FDA Warns of E-Cigarettes' Health Hazards
photo by: zozo2k3
The Nemours Foundation

Electronic cigarettes, known as e-cigarettes, contain cancer-causing chemicals and other toxins, including a compound used in antifreeze, the U.S. Food and Drug Administration (FDA) warns.

Touted by manufacturers as "the smoker's smart choice," e-cigarettes are clearly being marketed to young smokers and would-be smokers and are easy to buy online and in many shopping malls.

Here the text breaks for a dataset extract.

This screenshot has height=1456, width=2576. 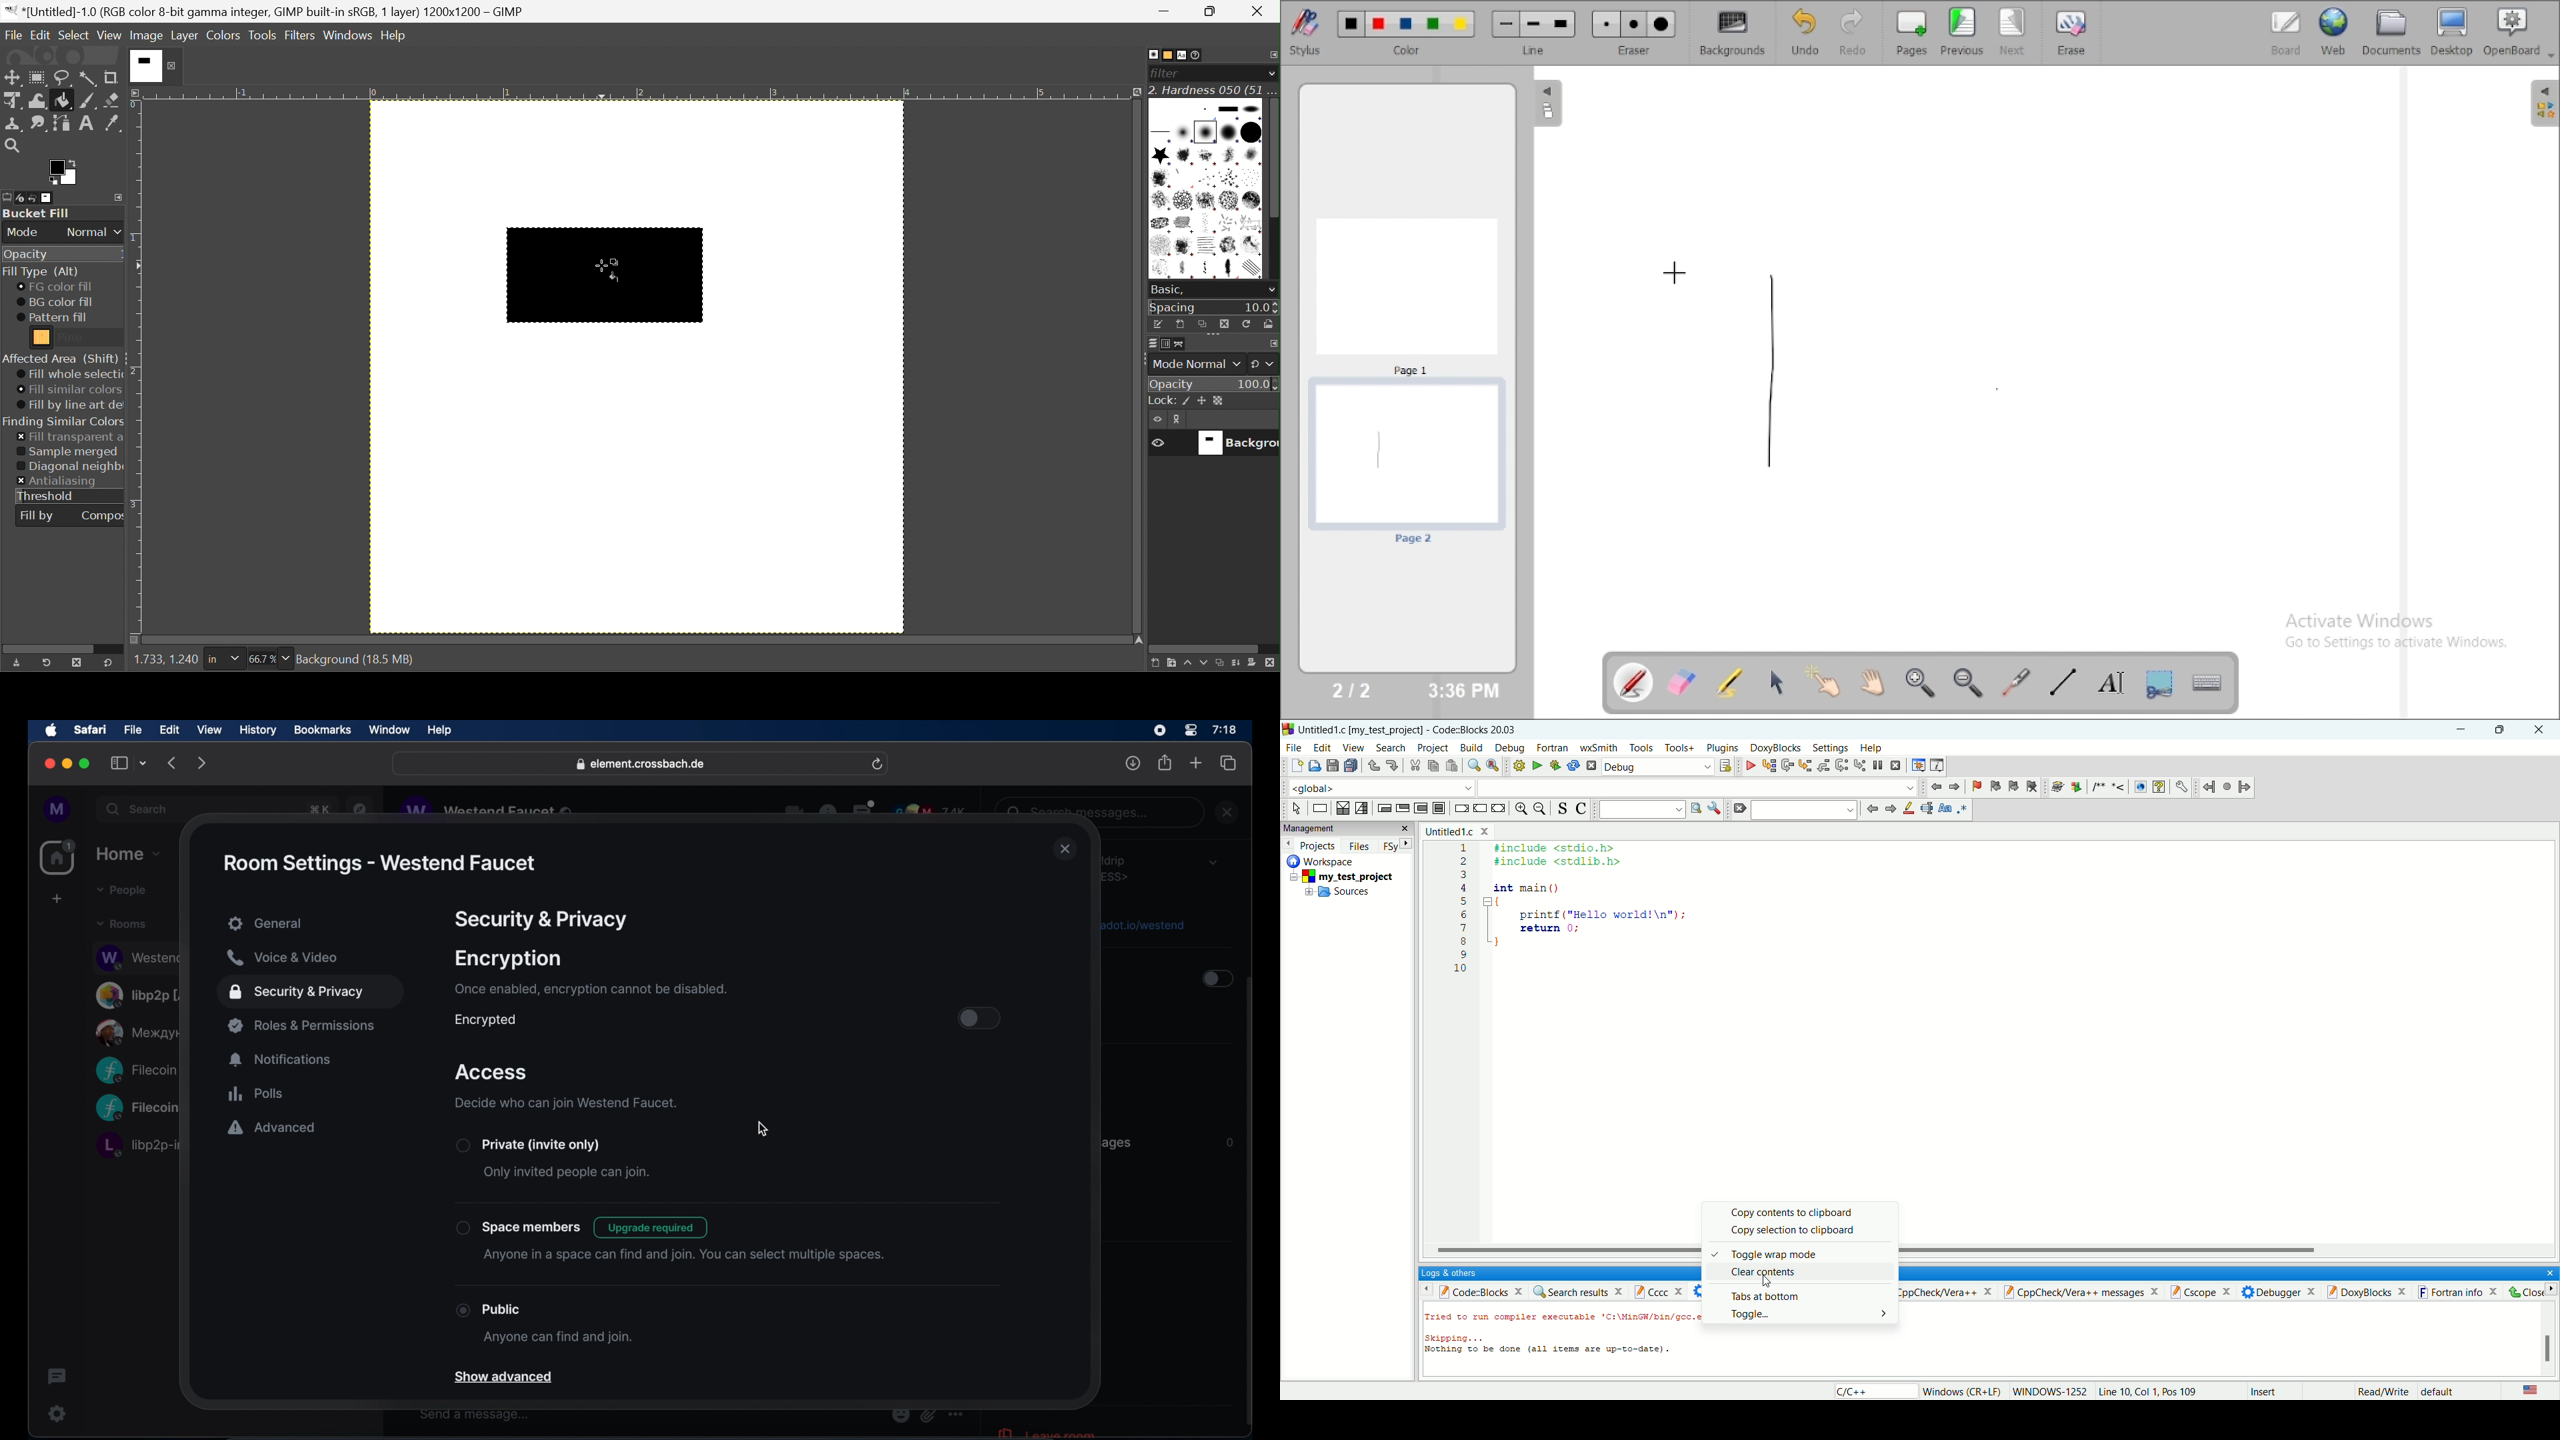 What do you see at coordinates (1963, 1392) in the screenshot?
I see `windows` at bounding box center [1963, 1392].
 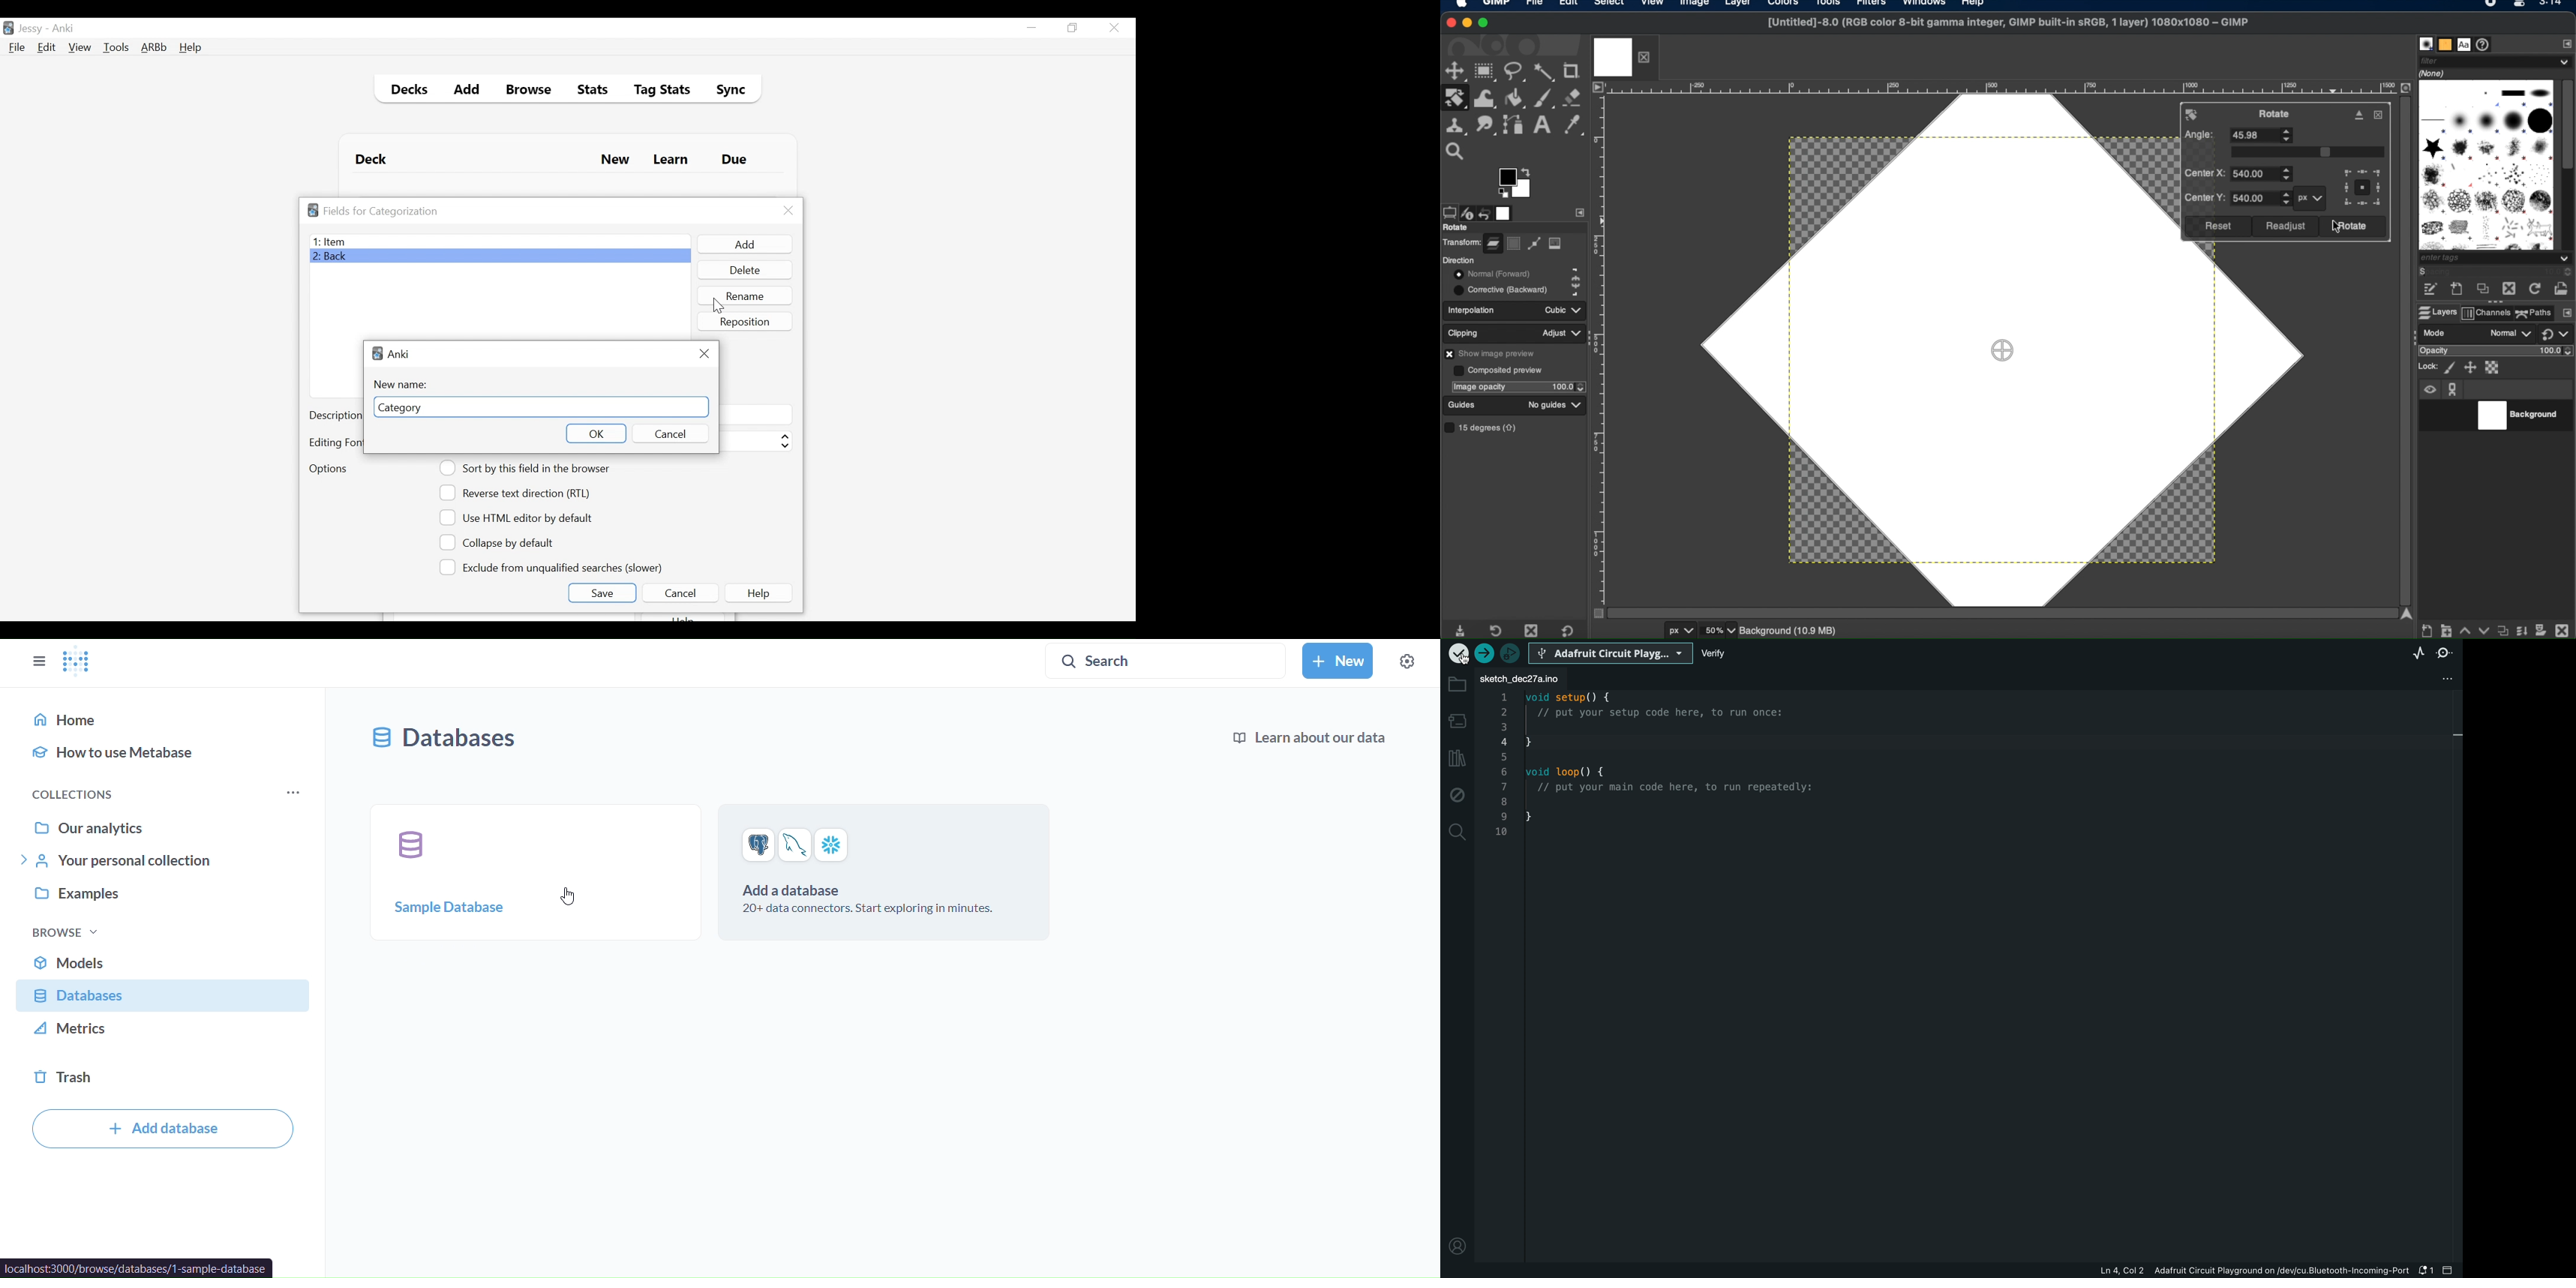 I want to click on switch to another group of modes, so click(x=2559, y=335).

The battery-operated devices use cartridges filled with nicotine (which is highly addictive), flavorings (such as chocolate, bubblegum, apple, mint, and vanilla), and other chemicals and convert them into a vapor that's inhaled by the user.

The FDA analyzed the ingredients in cartridges from two leading brands of e-cigarettes (which are made outside the United States, most often in China). The agency found diethylene glycol, a toxic chemical used in antifreeze, in one sample and carcinogens, including nitrosamines, in others.

Because they haven't been submitted to the FDA for evaluation or approval, e-cigarettes do not have to post the health warnings that nicotine replacement products or conventional cigarettes do. The FDA would like to block U.S. sales of e-cigarettes, of course, but manufacturers are arguing in court that the agency doesn't have regulatory authority over their devices. Until it does, the FDA is taking its warnings public, saying that it's not possible to know "the levels of nicotine or the amounts or kinds of other chemicals that the various brands of these products deliver to the user."